§ WORK REQUEST
What is the number of lines in the following data that contain "computer"? Answer with the number alone.

╔══

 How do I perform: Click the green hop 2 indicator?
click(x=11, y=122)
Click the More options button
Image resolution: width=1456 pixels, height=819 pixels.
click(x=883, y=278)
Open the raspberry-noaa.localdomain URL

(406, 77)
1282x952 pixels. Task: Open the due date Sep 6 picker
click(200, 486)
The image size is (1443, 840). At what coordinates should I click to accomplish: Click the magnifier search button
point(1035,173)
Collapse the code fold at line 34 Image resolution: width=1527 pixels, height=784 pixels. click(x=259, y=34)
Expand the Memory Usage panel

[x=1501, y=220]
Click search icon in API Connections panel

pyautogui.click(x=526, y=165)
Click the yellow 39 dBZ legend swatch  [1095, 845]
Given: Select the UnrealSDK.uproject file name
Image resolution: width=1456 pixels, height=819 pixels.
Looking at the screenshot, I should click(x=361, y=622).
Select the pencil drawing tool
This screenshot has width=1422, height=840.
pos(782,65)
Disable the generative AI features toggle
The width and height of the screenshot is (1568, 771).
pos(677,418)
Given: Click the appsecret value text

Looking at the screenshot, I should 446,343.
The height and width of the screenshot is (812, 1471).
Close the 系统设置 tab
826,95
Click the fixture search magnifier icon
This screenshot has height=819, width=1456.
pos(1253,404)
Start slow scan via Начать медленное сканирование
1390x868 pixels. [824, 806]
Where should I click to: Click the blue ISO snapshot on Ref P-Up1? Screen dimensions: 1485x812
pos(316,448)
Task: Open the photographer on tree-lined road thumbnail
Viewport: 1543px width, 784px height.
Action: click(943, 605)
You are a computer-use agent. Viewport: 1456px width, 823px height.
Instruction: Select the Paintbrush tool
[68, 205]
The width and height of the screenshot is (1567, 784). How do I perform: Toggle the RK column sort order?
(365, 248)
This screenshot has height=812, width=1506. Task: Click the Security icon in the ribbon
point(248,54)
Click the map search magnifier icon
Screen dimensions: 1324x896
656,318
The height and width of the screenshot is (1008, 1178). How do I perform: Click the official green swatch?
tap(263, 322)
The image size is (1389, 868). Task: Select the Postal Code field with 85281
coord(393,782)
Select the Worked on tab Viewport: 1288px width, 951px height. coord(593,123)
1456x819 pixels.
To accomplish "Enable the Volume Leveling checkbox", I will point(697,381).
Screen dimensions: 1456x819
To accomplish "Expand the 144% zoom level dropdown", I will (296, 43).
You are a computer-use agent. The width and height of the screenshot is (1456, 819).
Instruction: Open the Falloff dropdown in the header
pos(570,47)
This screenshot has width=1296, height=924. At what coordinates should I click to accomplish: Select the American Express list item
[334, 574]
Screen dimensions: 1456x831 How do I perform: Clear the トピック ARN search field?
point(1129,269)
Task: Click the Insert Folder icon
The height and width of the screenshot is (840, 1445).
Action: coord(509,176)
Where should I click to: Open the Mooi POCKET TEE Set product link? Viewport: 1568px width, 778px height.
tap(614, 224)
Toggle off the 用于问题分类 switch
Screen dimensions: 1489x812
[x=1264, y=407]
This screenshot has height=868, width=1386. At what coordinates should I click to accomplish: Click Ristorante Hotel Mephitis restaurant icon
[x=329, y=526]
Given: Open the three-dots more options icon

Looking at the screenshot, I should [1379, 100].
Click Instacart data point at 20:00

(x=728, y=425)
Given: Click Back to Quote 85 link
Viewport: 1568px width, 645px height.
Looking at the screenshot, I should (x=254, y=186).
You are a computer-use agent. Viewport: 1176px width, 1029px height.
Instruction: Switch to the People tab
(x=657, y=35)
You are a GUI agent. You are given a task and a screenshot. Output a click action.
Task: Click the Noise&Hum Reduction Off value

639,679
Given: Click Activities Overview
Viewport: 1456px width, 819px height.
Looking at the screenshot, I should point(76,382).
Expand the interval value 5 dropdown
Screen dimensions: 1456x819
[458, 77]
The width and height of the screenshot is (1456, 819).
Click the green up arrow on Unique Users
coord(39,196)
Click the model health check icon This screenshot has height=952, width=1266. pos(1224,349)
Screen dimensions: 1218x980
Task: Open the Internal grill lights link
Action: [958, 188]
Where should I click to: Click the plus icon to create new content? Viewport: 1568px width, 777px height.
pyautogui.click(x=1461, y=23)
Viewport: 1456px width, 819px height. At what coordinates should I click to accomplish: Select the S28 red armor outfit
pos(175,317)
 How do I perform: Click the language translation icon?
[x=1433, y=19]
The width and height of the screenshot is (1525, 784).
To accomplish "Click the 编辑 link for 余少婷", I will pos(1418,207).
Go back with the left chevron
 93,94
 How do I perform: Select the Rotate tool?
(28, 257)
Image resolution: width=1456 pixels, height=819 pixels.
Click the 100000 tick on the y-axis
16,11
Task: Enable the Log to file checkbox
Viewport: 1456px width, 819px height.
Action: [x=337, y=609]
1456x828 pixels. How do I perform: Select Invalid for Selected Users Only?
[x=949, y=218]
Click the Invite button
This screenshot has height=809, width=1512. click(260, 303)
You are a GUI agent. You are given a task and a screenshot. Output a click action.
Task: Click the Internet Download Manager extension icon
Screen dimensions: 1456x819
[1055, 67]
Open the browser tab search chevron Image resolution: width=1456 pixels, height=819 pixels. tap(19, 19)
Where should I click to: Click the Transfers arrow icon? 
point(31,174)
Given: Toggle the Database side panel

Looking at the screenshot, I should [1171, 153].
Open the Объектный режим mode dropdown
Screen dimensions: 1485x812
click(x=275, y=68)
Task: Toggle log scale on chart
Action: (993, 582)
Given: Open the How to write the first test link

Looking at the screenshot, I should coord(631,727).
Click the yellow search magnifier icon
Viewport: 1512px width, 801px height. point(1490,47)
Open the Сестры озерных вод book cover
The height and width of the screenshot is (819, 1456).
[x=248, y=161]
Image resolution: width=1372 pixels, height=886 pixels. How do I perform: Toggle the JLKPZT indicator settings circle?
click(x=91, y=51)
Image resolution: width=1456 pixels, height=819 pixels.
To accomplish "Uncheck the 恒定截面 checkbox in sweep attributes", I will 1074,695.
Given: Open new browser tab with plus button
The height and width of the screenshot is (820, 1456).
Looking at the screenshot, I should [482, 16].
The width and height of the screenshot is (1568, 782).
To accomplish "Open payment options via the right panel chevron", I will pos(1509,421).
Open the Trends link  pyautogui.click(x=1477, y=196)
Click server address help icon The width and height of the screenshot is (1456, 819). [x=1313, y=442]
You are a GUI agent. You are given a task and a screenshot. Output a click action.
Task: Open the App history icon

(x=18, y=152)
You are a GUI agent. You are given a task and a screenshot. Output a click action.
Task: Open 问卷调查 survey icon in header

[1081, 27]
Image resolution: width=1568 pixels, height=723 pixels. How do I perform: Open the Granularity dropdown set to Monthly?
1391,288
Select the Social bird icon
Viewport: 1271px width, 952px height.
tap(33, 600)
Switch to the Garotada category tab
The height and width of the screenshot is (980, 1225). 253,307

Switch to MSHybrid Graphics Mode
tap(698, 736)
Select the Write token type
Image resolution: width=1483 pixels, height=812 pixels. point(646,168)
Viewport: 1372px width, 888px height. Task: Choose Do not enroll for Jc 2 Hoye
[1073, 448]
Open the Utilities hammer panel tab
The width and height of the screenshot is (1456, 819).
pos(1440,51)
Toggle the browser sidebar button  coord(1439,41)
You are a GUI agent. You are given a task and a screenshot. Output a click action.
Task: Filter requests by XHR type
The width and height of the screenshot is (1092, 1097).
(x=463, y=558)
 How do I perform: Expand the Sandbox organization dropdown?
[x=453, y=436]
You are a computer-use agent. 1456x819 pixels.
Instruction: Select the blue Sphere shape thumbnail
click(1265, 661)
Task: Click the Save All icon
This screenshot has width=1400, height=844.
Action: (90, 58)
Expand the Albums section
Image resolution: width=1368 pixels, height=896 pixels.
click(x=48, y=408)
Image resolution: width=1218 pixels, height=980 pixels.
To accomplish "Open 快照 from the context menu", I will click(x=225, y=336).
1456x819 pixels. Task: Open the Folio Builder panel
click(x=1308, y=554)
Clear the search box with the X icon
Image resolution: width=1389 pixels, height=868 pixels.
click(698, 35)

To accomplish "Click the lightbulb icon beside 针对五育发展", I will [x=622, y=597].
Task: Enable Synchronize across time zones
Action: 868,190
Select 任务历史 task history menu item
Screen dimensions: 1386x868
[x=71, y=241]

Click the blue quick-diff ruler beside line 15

╚══

§ EXERCISE ANSWER
4